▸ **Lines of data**
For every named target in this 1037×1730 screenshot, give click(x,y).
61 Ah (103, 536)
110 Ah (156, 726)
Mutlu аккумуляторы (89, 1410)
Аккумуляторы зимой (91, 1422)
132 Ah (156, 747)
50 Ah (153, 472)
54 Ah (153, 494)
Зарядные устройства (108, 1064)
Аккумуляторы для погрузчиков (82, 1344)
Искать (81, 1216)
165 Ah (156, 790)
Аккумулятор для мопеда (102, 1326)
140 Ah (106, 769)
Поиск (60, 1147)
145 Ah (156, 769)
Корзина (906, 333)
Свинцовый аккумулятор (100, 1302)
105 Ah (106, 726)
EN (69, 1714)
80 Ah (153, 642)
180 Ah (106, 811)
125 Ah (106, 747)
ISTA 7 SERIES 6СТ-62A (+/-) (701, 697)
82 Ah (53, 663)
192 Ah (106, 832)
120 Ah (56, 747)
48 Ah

▸ **What you have to do**
Rewrite every entry from the line containing "132 Ah (156, 747)" down through the final entry, adding 144 to each coordinate in the answers and leaving the rest of each entry unchanged.

▸ **Exercise solution**
132 Ah (300, 891)
50 Ah (297, 616)
54 Ah (297, 638)
Зарядные устройства (252, 1208)
Аккумуляторы для погрузчиков (226, 1488)
Искать (225, 1360)
165 Ah (300, 934)
Аккумулятор для мопеда (246, 1470)
140 Ah (250, 913)
Поиск (204, 1291)
145 Ah (300, 913)
Корзина (1050, 477)
Свинцовый аккумулятор (244, 1446)
105 Ah (250, 870)
EN (213, 1858)
80 Ah (297, 786)
180 Ah (250, 955)
125 Ah (250, 891)
ISTA 7 SERIES 6СТ-62A (+/-) (845, 841)
82 Ah (197, 807)
192 Ah (250, 976)
120 Ah (200, 891)
48 Ah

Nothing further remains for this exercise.